[Stored items]
BEGIN

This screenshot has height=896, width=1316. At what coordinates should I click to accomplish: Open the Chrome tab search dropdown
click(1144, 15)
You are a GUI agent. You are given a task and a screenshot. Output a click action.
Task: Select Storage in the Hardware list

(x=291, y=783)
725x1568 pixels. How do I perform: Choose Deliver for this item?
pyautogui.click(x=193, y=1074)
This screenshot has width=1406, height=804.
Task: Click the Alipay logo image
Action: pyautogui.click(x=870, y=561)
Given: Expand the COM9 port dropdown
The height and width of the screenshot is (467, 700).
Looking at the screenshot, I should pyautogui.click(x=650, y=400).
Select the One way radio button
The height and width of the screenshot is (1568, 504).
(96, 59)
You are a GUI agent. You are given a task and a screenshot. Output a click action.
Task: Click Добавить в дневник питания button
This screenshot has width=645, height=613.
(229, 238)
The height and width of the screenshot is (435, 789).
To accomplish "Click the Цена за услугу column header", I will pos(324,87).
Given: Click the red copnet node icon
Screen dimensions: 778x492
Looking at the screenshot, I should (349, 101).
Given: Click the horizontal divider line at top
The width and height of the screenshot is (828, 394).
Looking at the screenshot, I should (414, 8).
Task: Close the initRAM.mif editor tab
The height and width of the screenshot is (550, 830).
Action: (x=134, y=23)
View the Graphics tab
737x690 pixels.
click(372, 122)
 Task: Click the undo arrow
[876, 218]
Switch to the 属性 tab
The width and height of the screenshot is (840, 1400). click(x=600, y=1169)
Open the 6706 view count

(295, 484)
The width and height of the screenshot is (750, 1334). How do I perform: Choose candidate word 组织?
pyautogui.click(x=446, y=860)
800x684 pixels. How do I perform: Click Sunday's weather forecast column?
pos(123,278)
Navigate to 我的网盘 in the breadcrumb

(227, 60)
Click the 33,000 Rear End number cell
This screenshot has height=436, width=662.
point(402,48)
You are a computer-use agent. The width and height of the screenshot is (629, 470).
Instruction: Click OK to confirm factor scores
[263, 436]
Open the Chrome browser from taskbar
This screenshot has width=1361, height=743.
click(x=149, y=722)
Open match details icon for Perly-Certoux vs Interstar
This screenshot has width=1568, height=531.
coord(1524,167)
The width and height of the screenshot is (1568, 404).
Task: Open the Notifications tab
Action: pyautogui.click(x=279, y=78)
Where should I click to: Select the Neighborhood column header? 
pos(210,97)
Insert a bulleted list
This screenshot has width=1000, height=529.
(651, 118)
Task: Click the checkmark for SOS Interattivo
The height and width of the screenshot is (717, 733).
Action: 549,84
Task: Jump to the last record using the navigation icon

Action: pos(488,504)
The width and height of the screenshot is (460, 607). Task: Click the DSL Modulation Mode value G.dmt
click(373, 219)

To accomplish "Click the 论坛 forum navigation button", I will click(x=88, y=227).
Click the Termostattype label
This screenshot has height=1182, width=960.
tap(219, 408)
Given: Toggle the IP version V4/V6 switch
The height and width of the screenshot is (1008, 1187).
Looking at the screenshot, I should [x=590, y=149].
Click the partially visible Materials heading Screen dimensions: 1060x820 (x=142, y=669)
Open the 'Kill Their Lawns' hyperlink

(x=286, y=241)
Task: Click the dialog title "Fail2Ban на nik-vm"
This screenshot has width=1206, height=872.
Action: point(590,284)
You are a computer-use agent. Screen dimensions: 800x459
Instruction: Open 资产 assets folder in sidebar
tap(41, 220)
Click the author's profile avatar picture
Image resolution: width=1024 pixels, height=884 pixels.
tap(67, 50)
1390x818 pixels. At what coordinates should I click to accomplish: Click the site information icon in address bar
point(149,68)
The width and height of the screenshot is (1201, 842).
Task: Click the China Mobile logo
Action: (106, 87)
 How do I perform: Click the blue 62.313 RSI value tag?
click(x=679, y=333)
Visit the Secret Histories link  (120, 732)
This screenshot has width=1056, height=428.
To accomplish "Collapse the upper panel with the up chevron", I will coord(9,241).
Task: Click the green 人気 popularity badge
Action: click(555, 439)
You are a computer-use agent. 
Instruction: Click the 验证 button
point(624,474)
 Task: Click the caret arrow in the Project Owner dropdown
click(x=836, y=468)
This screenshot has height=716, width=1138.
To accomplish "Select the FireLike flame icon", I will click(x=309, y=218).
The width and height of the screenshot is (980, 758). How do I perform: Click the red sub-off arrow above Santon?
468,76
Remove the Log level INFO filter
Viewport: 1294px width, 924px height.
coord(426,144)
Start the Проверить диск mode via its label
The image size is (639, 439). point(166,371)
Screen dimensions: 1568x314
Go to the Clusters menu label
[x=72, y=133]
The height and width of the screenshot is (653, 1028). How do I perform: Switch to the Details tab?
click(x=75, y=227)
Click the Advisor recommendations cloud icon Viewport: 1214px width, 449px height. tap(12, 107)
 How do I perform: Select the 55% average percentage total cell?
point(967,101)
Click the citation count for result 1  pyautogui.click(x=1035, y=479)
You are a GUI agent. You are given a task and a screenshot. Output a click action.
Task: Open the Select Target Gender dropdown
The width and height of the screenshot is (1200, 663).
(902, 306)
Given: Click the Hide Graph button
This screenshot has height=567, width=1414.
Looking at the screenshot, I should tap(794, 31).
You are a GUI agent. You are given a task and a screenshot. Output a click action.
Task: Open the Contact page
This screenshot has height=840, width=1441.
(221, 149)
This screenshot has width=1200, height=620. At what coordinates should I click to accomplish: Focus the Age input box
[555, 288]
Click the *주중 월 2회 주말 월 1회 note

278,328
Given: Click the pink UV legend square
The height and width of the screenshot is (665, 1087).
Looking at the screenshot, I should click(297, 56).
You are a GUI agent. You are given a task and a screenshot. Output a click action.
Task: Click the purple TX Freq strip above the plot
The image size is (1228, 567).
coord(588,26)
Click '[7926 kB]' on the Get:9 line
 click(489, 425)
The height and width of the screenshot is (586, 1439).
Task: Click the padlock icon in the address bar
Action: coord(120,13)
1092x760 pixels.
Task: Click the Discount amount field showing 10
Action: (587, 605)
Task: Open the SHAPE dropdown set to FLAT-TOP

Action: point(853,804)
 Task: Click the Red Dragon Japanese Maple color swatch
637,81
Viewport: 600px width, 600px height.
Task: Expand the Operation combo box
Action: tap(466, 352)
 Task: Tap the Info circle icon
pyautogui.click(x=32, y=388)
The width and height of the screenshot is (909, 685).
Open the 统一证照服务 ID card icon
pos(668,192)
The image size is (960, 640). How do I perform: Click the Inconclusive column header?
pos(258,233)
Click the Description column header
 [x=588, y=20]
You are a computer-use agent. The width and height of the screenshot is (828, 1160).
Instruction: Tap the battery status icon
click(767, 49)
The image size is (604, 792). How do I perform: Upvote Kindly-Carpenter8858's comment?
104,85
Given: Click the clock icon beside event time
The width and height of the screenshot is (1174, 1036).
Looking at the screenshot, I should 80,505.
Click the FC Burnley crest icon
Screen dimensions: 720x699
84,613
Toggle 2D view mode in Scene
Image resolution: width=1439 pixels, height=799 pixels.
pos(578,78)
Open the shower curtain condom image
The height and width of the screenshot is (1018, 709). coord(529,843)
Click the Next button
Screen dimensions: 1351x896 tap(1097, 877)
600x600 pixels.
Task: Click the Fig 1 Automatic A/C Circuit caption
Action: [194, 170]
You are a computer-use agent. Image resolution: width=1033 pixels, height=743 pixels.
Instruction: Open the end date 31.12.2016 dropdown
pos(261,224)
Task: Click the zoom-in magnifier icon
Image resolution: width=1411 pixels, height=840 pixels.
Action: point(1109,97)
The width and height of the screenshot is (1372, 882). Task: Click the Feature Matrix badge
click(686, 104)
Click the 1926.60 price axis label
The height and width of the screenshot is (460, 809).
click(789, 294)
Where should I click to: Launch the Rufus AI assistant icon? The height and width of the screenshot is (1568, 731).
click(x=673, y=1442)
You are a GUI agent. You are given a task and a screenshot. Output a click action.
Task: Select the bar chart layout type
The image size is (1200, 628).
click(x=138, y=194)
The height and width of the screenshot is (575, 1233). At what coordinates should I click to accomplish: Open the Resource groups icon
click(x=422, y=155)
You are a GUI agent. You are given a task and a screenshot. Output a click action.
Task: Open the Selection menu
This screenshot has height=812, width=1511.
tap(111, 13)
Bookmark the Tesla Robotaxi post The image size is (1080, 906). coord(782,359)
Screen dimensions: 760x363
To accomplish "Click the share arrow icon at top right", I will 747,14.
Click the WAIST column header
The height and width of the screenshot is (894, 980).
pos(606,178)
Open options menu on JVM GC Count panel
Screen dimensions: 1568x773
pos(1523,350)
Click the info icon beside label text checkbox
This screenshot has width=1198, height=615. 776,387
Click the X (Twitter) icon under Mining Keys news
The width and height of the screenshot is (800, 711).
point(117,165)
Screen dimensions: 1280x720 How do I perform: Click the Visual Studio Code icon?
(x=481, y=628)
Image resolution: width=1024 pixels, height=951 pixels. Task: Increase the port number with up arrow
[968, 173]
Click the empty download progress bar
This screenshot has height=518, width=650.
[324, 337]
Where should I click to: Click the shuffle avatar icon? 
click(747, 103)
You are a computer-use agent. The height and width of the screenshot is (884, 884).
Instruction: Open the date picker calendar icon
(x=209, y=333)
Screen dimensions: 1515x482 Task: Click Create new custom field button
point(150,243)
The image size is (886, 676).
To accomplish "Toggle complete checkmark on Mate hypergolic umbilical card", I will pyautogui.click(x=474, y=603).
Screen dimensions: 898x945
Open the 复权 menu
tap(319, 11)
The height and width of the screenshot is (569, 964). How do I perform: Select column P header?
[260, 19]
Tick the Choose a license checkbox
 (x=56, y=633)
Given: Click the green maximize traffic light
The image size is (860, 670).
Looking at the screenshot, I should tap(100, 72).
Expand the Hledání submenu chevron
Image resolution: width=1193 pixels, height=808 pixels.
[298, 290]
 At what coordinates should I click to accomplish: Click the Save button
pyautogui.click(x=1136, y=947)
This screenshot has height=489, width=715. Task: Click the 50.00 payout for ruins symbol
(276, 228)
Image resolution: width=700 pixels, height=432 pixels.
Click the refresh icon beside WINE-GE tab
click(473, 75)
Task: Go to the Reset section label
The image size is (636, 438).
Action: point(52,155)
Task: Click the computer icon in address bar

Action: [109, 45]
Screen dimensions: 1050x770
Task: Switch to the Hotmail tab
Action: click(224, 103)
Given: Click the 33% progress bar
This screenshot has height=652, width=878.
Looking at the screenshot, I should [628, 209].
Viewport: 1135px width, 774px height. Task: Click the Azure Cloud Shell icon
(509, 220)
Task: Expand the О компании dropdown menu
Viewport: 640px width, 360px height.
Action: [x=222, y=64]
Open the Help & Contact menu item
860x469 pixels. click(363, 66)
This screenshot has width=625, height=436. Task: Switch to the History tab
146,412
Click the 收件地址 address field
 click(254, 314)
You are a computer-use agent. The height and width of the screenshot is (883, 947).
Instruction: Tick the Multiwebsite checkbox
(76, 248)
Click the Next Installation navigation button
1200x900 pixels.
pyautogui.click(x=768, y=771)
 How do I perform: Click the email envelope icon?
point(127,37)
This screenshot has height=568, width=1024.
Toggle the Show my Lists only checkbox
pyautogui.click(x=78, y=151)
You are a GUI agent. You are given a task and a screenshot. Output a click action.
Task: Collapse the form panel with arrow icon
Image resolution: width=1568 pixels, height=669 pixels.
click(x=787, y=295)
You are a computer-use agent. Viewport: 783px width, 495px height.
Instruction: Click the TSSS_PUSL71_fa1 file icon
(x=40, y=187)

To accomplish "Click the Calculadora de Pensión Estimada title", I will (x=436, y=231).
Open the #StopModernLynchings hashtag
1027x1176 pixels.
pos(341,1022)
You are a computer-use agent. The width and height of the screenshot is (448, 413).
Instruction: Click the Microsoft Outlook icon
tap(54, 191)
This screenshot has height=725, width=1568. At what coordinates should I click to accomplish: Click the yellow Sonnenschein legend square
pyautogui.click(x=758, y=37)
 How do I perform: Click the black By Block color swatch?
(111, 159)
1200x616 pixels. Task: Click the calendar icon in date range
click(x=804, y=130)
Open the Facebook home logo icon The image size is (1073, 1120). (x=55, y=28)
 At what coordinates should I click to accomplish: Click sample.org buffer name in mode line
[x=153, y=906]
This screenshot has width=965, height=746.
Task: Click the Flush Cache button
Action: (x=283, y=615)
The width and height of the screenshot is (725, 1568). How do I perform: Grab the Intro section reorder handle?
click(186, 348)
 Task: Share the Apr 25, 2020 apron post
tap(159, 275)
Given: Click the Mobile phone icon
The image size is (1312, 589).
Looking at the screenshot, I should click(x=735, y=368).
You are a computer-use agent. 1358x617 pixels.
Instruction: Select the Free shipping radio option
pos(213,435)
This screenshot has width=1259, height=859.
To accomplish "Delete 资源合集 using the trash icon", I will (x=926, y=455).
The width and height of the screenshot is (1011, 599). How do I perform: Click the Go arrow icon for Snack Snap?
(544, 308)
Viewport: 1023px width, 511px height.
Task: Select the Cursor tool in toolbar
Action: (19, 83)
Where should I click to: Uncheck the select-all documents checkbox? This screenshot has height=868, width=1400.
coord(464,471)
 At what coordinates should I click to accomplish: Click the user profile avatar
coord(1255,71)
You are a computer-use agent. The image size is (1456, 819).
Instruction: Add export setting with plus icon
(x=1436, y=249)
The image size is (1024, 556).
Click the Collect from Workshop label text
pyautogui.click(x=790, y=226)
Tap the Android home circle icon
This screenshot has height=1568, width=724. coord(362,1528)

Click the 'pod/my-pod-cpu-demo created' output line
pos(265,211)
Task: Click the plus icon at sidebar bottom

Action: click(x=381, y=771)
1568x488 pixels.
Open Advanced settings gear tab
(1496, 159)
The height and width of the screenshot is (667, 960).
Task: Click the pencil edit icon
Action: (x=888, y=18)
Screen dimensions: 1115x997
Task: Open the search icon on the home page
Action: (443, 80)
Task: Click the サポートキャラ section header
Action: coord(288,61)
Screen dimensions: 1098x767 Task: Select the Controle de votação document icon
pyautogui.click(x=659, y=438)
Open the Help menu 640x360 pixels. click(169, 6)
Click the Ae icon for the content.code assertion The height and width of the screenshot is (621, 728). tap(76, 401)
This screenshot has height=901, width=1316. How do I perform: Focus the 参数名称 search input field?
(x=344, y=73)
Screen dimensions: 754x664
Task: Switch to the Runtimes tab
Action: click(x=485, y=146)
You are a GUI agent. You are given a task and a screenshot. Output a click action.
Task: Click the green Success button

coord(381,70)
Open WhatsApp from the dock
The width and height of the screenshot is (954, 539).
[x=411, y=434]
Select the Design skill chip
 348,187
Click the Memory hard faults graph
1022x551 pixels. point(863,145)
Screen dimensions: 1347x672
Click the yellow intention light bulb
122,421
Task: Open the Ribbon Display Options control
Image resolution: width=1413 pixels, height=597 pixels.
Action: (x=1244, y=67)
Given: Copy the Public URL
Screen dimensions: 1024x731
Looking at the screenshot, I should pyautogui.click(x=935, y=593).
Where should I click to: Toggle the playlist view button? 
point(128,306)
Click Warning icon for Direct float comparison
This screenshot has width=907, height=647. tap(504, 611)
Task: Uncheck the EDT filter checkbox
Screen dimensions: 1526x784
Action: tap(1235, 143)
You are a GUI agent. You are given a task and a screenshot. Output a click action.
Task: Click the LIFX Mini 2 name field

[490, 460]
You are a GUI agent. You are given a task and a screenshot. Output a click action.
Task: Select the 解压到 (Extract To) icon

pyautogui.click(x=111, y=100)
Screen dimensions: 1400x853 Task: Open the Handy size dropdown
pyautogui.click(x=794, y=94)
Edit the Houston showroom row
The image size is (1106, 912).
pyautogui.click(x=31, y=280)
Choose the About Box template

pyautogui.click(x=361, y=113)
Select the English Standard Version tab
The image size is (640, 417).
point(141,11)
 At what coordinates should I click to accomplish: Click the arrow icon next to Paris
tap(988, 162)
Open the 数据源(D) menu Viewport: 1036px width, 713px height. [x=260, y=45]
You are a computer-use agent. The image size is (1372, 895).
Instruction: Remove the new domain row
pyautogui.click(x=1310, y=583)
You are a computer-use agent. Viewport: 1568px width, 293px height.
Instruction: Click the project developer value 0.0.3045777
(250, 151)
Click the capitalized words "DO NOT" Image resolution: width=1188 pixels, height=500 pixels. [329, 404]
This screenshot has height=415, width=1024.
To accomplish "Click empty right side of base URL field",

END

- **TASK PROMPT**
After identifying the lines above that contain "empty", copy each one.

- **OUTPUT**
Click the empty download progress bar
To accomplish "Click empty right side of base URL field",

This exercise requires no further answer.